Iran retaliated with a missile attack on a US base in Iraq, which was largely ineffective thanks to early warning and quick evacuation to bunkers. Expecting retaliation for that retaliation, Iran put its air defenses on hair trigger alert and promptly shot down a civilian airliner. This put Iran on the defensive, both internationally and perhaps more important domestically.
Iranian demonstrators defied a heavy police presence Sunday night to protest their country's days of denials that it shot down a Ukrainian passenger plane carrying 176 people.... Videos posted online showed protesters shouting anti-government slogans and moving through subway stations and sidewalks, many around Azadi, or Freedom, Square after an earlier call for people to demonstrate there. Other videos suggested similar protests were taking place in other Iranian cities....
Iranians have expressed anger over the downing of the plane and the misleading explanations from senior officials in the wake of the tragedy. They are also mourning the dead, which included many young people who were studying abroad....
Earlier Sunday, hundreds of students gathered at Tehran's Shahid Beheshti University to mourn the victims and protest against authorities for concealing the cause of the crash, the semiofficial ISNA news agency reported.
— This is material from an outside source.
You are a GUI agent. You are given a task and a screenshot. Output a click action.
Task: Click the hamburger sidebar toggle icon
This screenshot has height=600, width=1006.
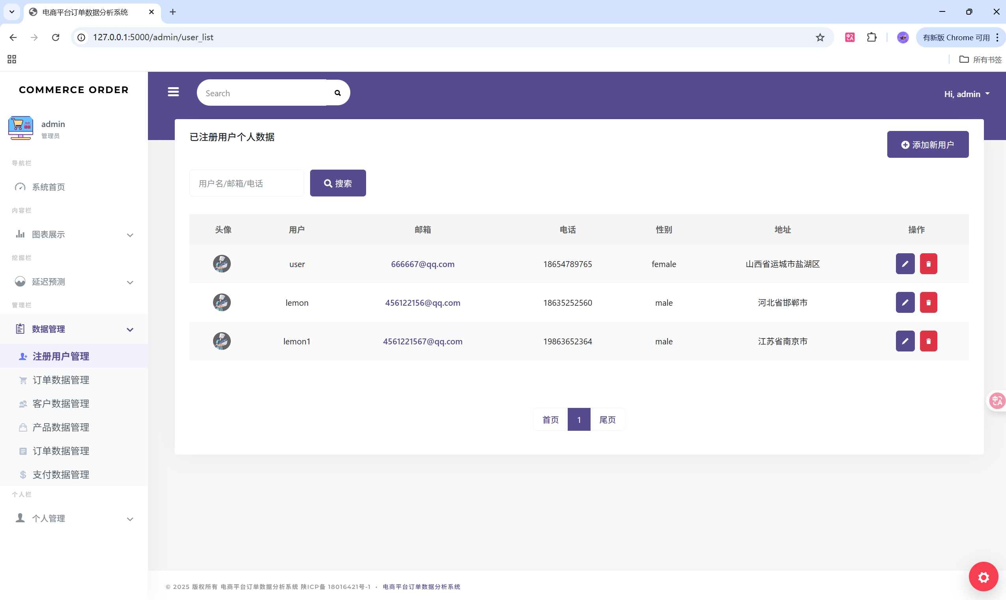point(173,92)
Bahareh Arvin, a reformist member of the Tehran City Council, took to social media to say she was resigning in protest at the government's lies and corruption. "With the current mechanism, there is no hope of reform, " she said.... Two state TV hosts resigned in protest over the false reporting about the cause of the plane crash.
Massive anti-regime protests have become a chronic feature of Iranian life.
The best line on this is from Tablet's Lee Smith, who says that "Iran and America Are Suddenly Both Naked." Specifically, Iran has been exposed as a paper tiger, and America's stubborn adherence to Cold War rules meant to avoid confrontation has been exposed as unnecessary.